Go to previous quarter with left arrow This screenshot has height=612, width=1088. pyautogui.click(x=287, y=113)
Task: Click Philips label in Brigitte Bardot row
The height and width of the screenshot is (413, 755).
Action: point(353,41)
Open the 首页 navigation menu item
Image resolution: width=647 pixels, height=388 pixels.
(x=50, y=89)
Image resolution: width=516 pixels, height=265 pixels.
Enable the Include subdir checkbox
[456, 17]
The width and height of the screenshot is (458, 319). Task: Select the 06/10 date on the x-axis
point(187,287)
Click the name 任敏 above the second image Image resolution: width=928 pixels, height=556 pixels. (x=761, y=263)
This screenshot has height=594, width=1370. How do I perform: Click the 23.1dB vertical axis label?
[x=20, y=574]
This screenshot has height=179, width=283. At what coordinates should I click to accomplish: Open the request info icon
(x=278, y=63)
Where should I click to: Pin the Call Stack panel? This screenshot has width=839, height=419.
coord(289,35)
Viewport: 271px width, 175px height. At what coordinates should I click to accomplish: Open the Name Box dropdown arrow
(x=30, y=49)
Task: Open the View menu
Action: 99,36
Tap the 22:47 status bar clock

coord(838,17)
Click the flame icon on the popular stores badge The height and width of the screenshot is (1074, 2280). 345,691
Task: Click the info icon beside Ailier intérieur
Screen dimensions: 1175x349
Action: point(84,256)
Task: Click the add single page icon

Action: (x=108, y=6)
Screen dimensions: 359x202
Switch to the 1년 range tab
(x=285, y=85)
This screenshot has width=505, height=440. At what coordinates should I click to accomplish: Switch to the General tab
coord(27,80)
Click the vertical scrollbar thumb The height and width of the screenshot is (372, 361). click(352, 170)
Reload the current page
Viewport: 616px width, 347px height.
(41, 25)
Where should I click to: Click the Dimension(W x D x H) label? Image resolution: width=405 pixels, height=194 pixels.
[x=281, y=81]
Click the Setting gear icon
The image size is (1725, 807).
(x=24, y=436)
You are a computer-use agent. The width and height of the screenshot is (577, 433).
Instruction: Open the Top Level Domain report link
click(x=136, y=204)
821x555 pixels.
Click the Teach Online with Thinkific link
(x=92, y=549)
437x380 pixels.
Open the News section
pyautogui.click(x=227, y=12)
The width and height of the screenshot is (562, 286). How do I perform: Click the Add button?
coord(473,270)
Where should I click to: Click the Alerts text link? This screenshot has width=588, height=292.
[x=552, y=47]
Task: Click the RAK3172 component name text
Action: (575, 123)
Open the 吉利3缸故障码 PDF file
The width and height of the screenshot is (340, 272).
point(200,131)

_EXERCISE PROMPT_
All lines from the first line of the listing above through the line containing "Click the name" are to be retyped exactly. Leave out any other line.

_WRITTEN RESPONSE_
Go to previous quarter with left arrow This screenshot has height=612, width=1088. pyautogui.click(x=287, y=113)
Task: Click Philips label in Brigitte Bardot row
The height and width of the screenshot is (413, 755).
Action: point(353,41)
Open the 首页 navigation menu item
Image resolution: width=647 pixels, height=388 pixels.
(x=50, y=89)
Image resolution: width=516 pixels, height=265 pixels.
Enable the Include subdir checkbox
[456, 17]
The width and height of the screenshot is (458, 319). Task: Select the 06/10 date on the x-axis
point(187,287)
Click the name 任敏 above the second image Image resolution: width=928 pixels, height=556 pixels. (x=761, y=263)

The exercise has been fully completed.